(FiveNation.com)- Former Florida Democrat Congresswoman Carrie Meek passed away on Sunday at the age of 95 after a long illness. She was the grandchild of a slave and the daughter of a sharecropper who became one of the first black Floridians elected to Congress since Reconstruction.
Meek was first elected to the House in 1992 when she was 66-year-old. During her tenure, she championed affirmative action, economic opportunities for the poor, and easing immigration restrictions on Haitian immigrants.
After five terms in office, Meek retired from Congress in 2002. Her son Kendrick ran to replace her and easily won the heavily Democratic Miami-Dade district. He held the seat for four terms until his unsuccessful run for the US Senate in 2010.
After retiring from Congress, Meek returned to Miami where she created a foundation focused on education and housing.
As is common among Democrats, Meek’s business dealings became the focus of a criminal investigation after she had lobbied for a biotech park in Miami’s Liberty City that never materialized. The park developer was arrested in October 2009 on charges that he stole nearly a million dollars from the project.
According to Congressional records, Meek was paid for the project at the same time her son Kendrick was seeking millions in federal dollars for it.

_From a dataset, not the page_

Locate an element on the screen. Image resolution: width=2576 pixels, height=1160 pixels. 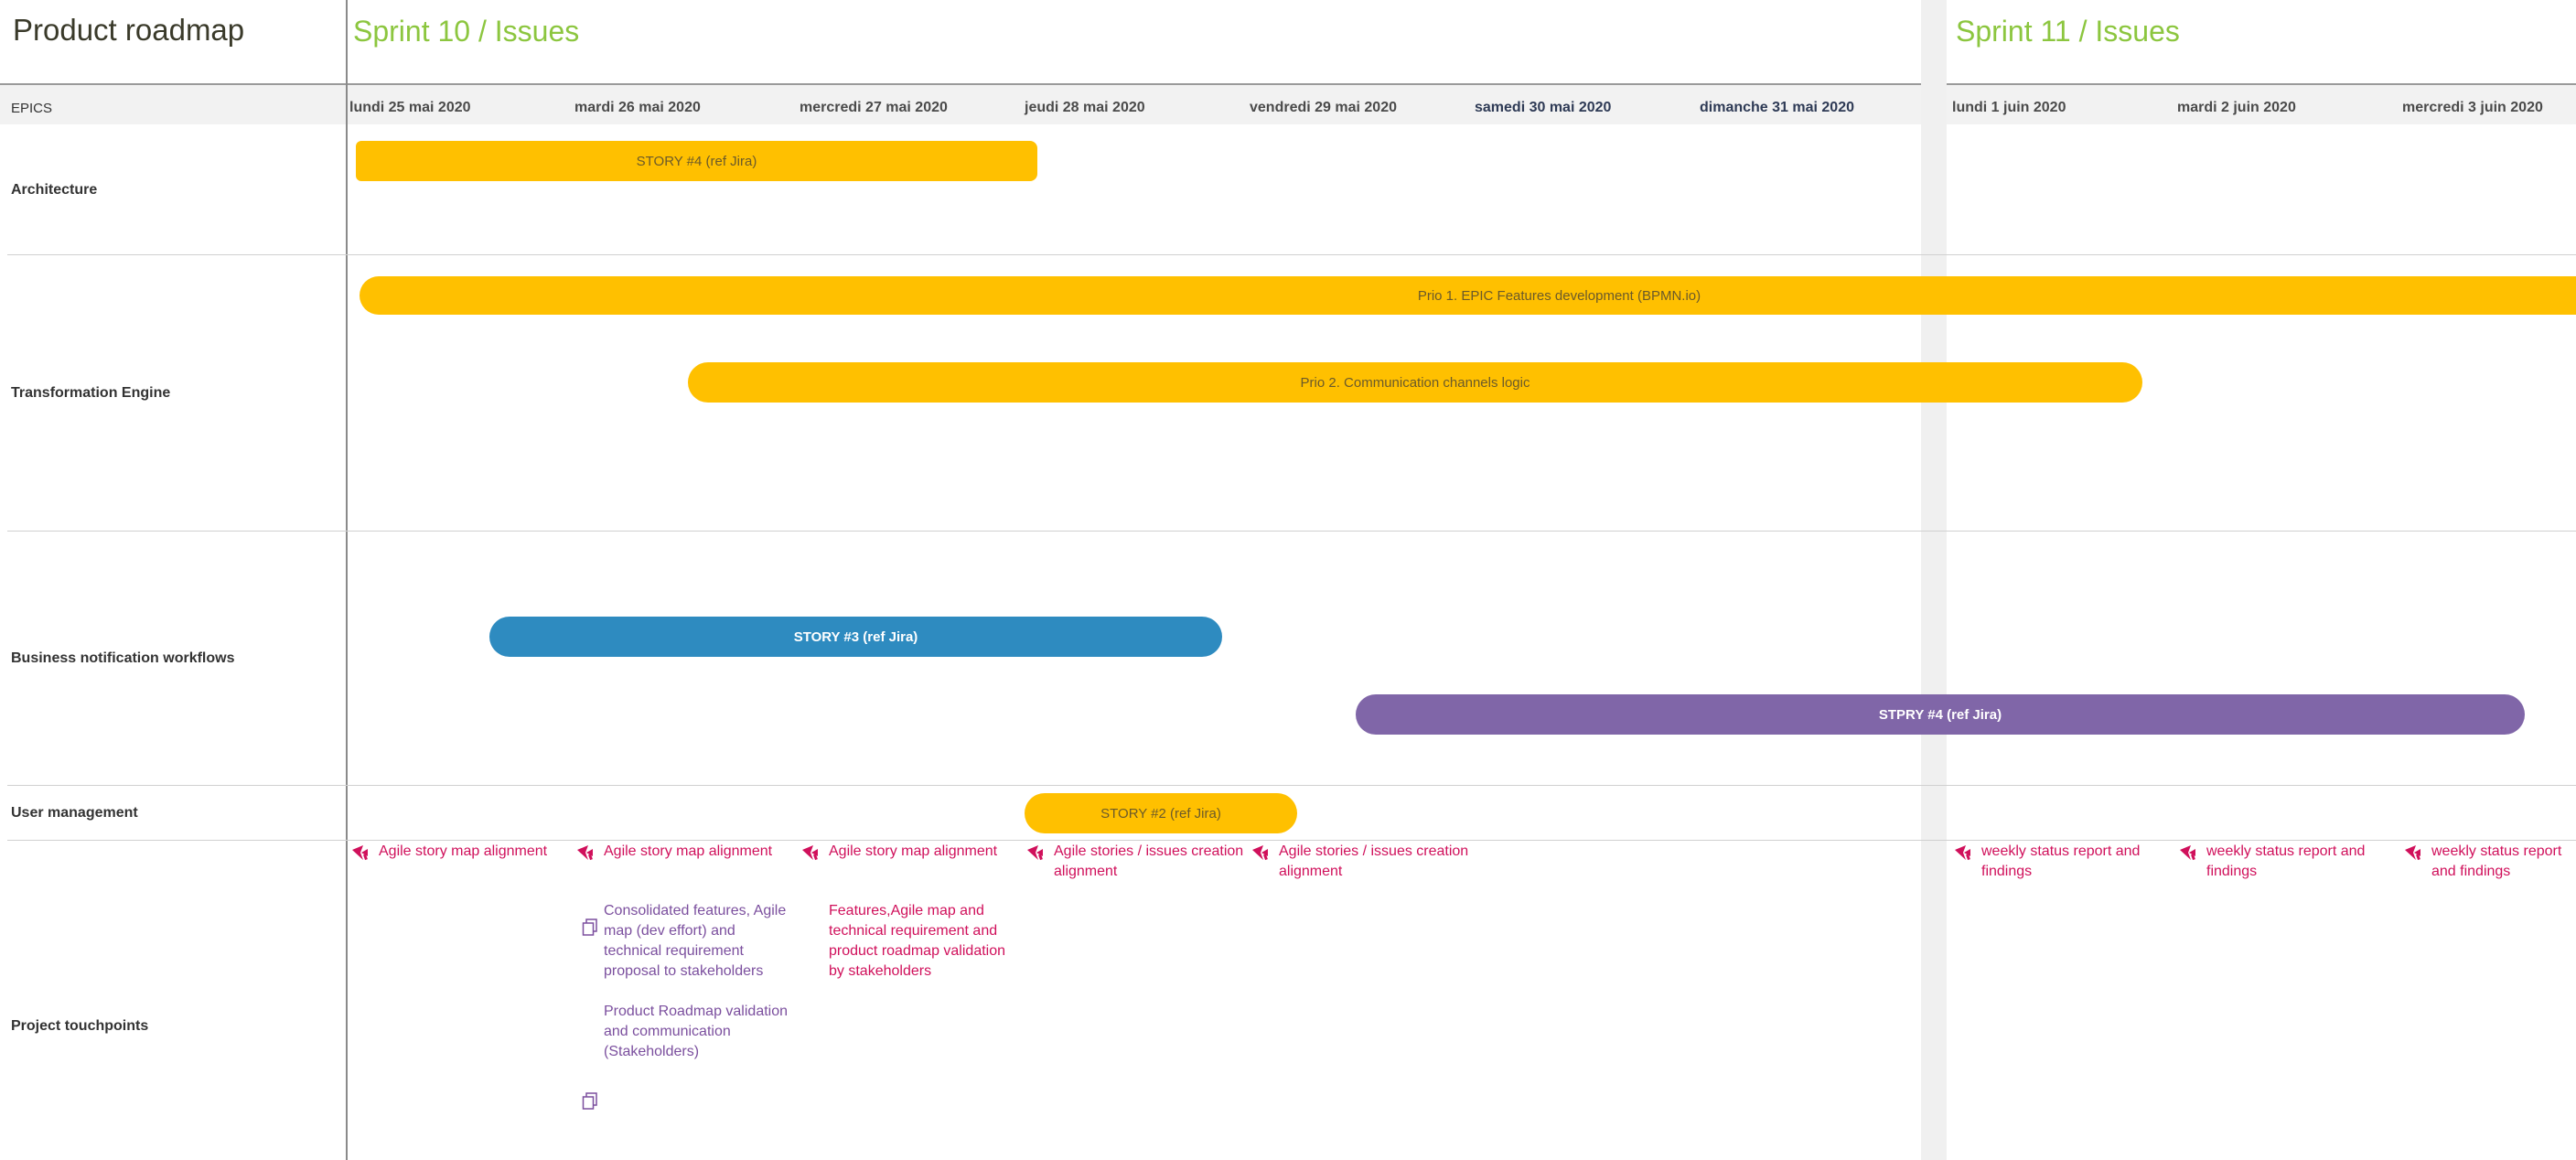
row-label-transformation-engine: Transformation Engine is located at coordinates (91, 394).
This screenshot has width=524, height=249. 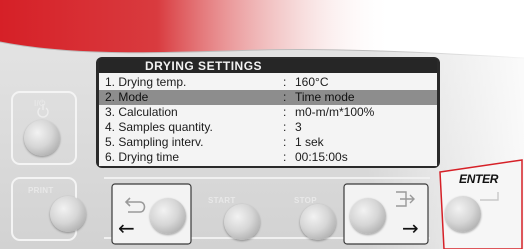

Meek claimed she was a paid consultant, and both she and her son denied their efforts were linked.
Carrie Pittman Meek was born in Tallahassee, Florida on April 29, 1926. Her father Willie Pittman worked as a sharecropper and her mother took in laundry. She graduated with a degree in biology and physical education from Florida A&M University in 1946.
Meek, a former teacher and administrator at Miami-Dade College, was elected to the Florida House in 1978. She went on to become the first black woman to serve in the Florida Senate since the 1800s.
She is survived by her children Lucia Davis-Raiford, Sheila Davis Kinui, and Kendrick B. Meek. She has seven grandchildren and five great-grandchildren.